» TASK INPUT:

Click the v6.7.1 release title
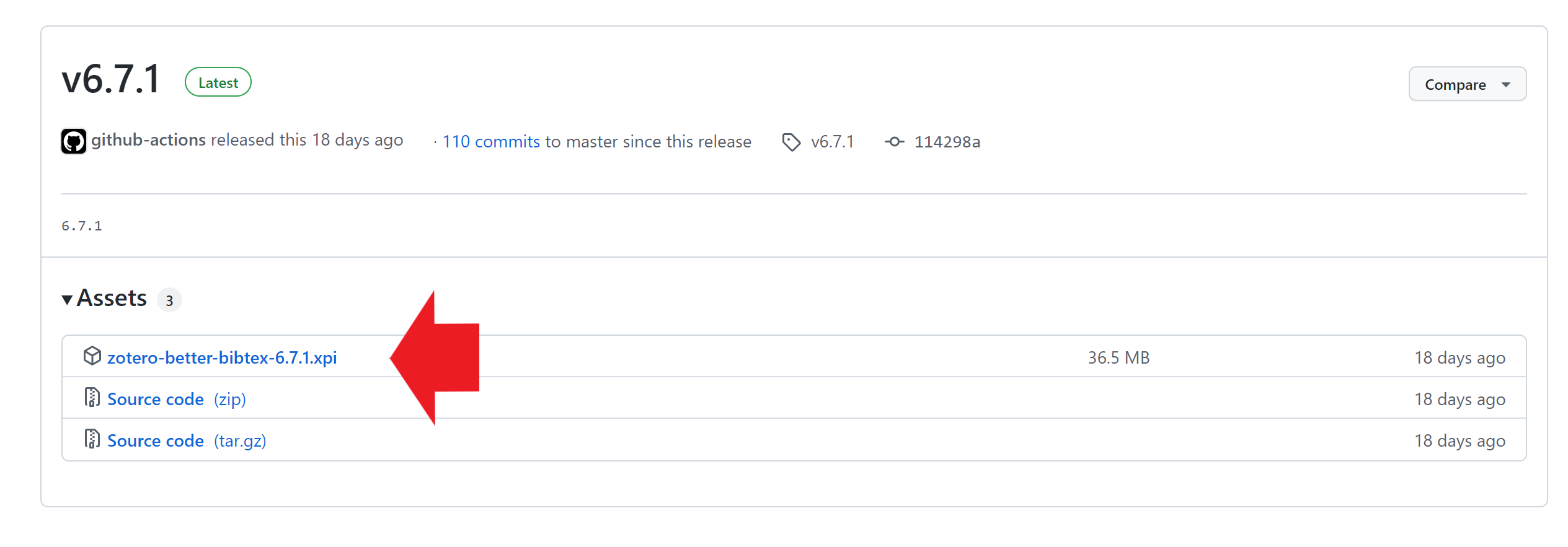click(x=111, y=80)
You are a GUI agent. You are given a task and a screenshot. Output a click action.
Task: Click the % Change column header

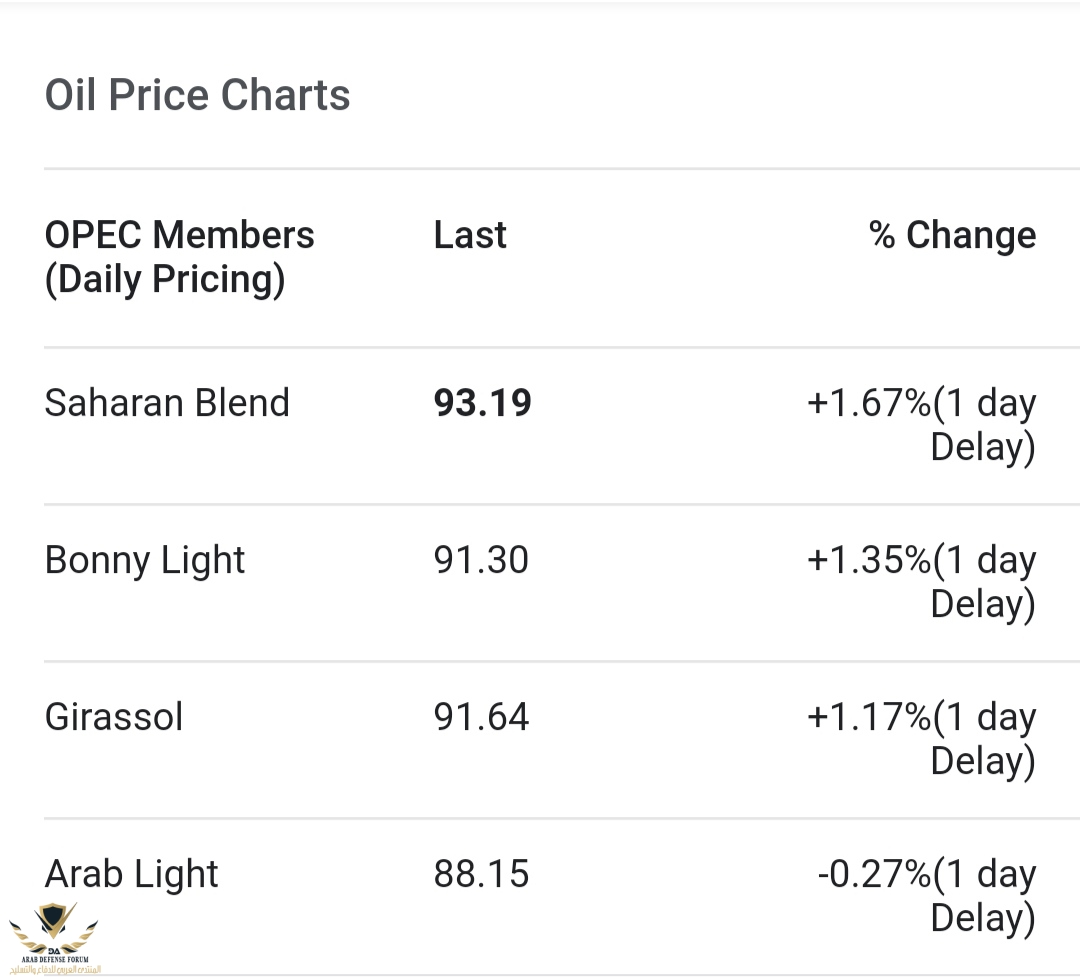point(953,235)
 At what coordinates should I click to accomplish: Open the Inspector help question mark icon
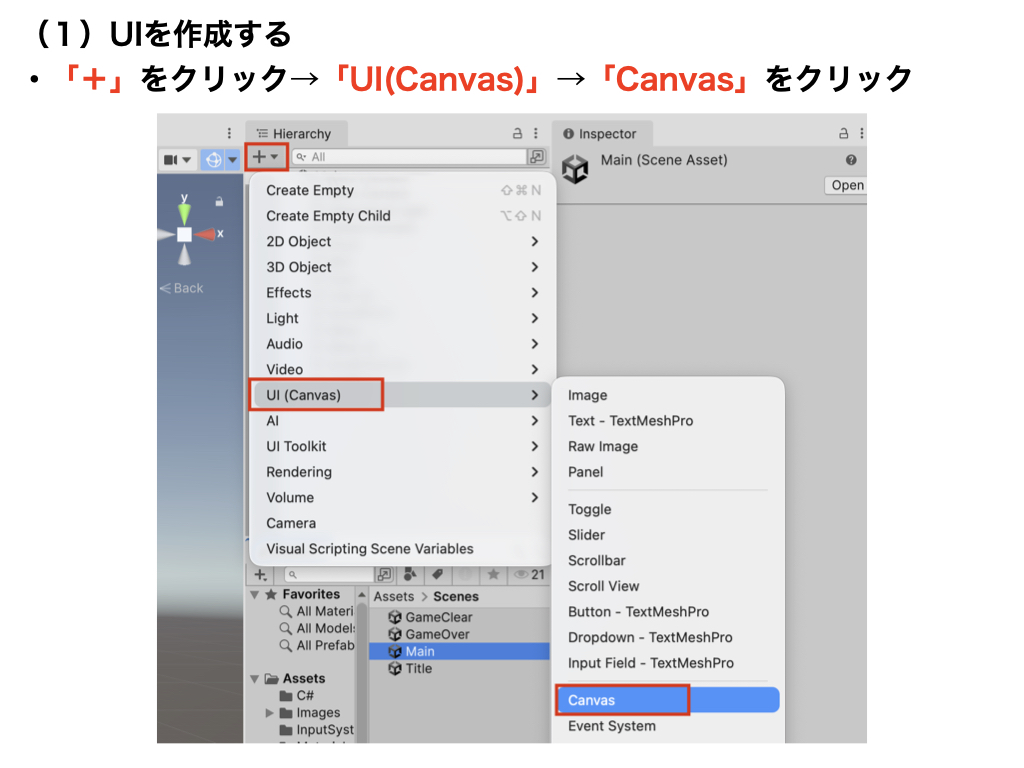(851, 160)
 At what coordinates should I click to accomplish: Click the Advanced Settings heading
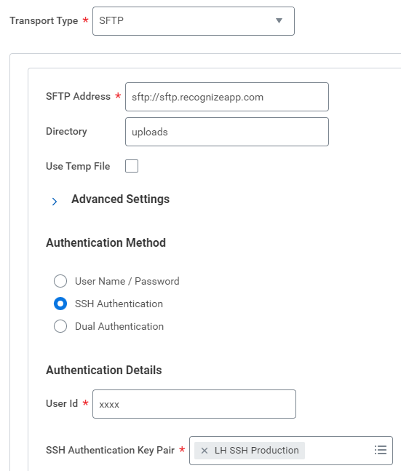(120, 199)
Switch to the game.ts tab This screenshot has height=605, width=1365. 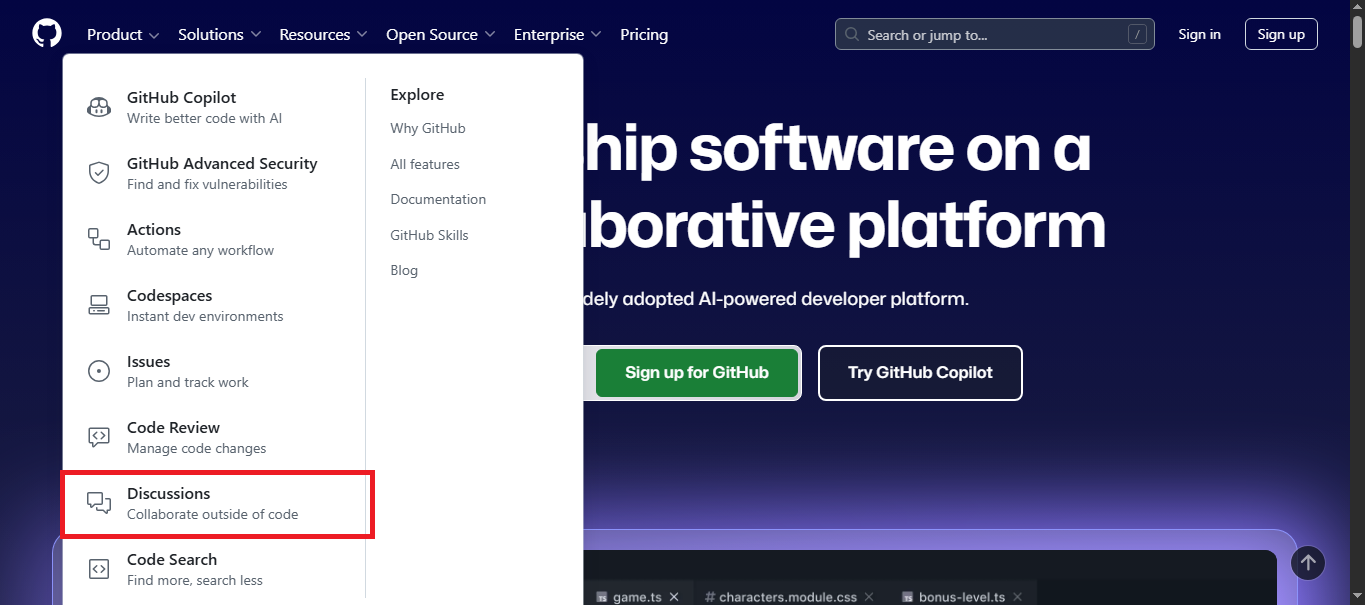pos(640,595)
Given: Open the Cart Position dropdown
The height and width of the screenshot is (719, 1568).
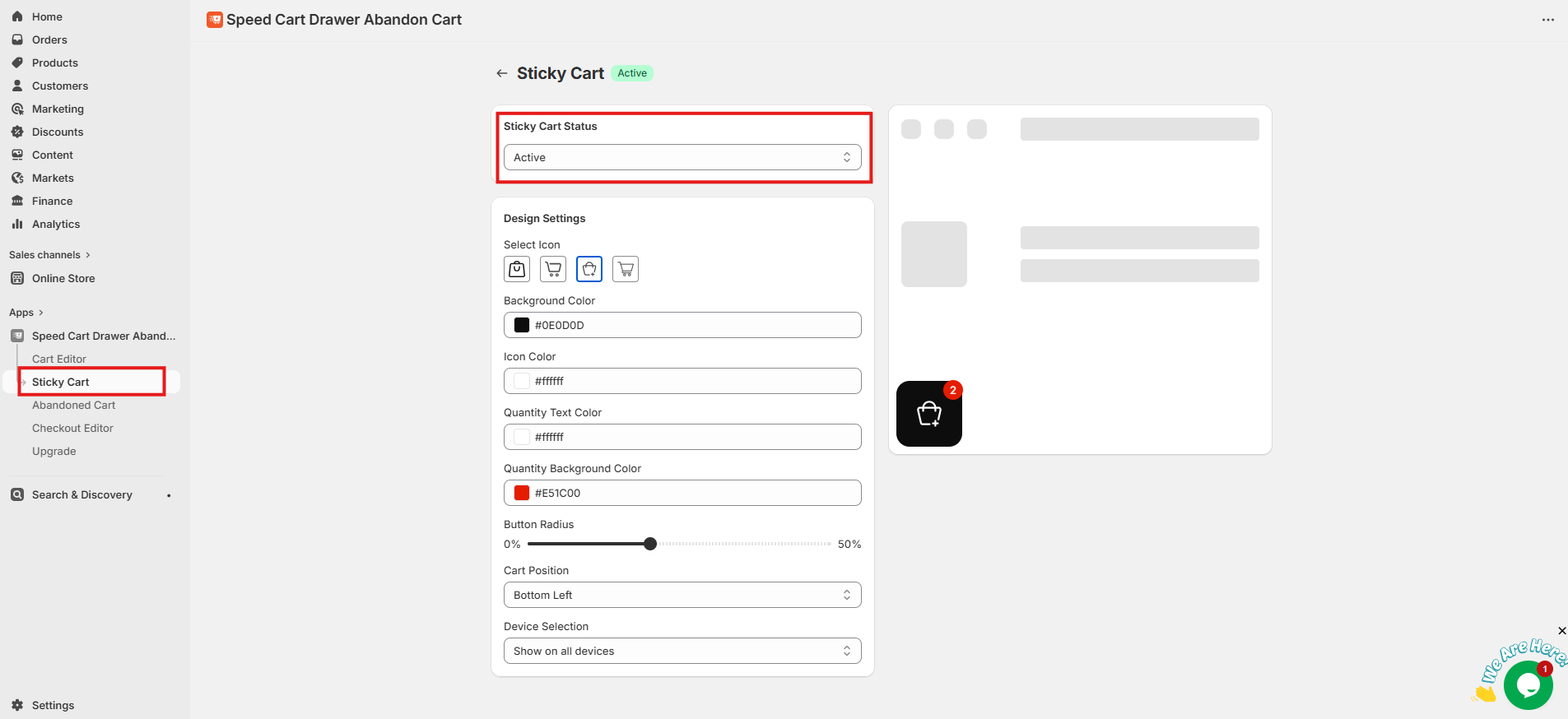Looking at the screenshot, I should [x=682, y=595].
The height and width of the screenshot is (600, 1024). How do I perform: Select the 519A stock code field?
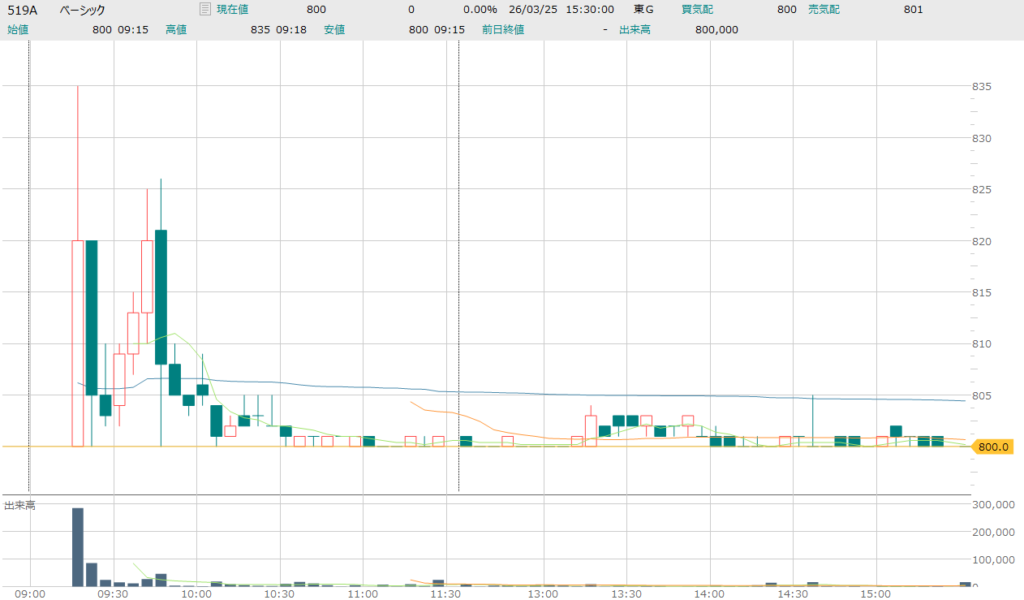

» WHAT IS NEEDED: Exactly the lines from the line with "Given: Open the Cart Position dropdown" through the last line of the listing, both included, should be extracted, and the pictures left behind.

» REPLY:
Given: Open the Cart Position dropdown
The height and width of the screenshot is (719, 1568).
Looking at the screenshot, I should [x=682, y=595].
The height and width of the screenshot is (600, 1024). How do I perform: Select the 519A stock code field?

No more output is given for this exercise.